Refresh the page until the summary is displayed below. This can take up to 1 minute. You will now see a summary of this file displaying a histogram of the number of features per sample:

_images/histogram.png

As you can see, this file contains 30 samples with between approximately 11,000 and 200,000 features, in our case, picked-OTUs (or operational taxanomic unit).

Now we can begin analyzing these samples. Let’s go ahead and select “dflt_name (BIOM)” then select “Process”. This will take us to the commands selection page. Once there, the commands pull down tab can be accessed which will initially display five actions.

_images/command_options2.png

We will now go through the use of each command which will enable you to generate summaries, plot your data, calculate statistics to help you get the most out of your data.

Material provided =>
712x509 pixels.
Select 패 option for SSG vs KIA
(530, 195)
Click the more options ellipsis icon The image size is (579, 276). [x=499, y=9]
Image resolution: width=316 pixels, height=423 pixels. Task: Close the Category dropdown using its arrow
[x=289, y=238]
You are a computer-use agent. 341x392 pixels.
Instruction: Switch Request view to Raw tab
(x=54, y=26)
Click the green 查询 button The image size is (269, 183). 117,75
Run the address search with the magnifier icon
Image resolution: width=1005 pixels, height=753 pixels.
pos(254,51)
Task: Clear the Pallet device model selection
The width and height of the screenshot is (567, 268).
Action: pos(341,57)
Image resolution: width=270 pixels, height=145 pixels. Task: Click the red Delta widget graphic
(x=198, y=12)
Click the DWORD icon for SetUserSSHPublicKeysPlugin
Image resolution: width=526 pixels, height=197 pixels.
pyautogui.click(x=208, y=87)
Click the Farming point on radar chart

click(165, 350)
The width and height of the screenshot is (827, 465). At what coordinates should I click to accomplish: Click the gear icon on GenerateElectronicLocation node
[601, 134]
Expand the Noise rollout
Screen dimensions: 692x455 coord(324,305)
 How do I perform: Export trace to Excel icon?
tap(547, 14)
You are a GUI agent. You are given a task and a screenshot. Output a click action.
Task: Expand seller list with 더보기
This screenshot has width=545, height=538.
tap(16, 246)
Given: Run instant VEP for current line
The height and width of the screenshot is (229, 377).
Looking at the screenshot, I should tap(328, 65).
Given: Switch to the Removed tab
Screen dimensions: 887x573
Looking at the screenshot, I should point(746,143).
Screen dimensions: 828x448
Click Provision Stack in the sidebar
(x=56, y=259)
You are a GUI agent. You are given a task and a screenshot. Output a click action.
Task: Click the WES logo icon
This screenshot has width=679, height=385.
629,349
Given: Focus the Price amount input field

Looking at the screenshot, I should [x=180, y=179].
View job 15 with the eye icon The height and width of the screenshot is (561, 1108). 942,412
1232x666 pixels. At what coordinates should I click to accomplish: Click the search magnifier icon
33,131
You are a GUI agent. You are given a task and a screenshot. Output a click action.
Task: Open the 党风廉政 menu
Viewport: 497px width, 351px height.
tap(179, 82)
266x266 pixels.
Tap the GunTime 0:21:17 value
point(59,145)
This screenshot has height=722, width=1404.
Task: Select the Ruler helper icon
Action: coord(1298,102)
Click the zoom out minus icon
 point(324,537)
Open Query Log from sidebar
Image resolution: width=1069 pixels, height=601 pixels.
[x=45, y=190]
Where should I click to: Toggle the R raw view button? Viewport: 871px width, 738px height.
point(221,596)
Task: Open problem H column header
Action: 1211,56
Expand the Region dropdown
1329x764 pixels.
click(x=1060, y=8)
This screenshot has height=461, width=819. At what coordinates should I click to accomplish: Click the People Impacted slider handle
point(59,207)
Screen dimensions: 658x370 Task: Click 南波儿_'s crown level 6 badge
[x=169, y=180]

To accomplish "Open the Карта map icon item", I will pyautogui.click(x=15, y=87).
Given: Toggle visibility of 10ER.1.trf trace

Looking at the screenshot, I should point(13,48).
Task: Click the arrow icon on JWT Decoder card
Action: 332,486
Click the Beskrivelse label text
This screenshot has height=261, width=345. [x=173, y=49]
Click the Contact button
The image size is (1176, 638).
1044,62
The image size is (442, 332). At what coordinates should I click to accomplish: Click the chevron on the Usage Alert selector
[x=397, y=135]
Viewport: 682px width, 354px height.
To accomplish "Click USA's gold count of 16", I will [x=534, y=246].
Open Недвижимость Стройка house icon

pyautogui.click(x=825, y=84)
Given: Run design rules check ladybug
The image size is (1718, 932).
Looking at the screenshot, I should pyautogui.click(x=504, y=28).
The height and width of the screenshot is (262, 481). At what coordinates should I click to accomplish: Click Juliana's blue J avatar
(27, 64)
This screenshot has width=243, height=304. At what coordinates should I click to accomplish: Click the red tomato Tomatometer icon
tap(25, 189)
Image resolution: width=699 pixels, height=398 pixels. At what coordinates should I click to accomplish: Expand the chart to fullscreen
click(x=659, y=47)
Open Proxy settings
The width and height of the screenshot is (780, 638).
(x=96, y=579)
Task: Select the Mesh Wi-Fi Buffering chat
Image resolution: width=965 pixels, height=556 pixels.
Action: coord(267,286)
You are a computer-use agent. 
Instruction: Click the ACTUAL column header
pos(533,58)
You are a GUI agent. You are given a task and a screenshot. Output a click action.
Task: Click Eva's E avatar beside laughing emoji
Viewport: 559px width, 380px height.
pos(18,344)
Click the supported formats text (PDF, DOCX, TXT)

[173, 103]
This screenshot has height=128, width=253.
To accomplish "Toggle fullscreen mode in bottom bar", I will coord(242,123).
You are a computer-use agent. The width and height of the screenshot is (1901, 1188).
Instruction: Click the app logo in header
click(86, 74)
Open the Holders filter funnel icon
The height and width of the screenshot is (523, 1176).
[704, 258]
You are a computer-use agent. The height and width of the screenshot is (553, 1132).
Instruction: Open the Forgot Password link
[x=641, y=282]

Exercise requirements =>
1. Using the passage about the sample summary, answer these:
(a) How long can it take for the summary to show up?
(b) How many samples does the file contain?
(c) How many actions does the commands pull down tab show at first?
2. Copy word for word the part of the passage about the sample summary between "Refresh the page" and "operational taxanomic unit).", inclusive.

Answers per task =>
1.
(a) Up to 1 minute.
(b) 30 samples.
(c) Five actions.

2.
Refresh the page until the summary is displayed below. This can take up to 1 minute. You will now see a summary of this file displaying a histogram of the number of features per sample:

_images/histogram.png

As you can see, this file contains 30 samples with between approximately 11,000 and 200,000 features, in our case, picked-OTUs (or operational taxanomic unit).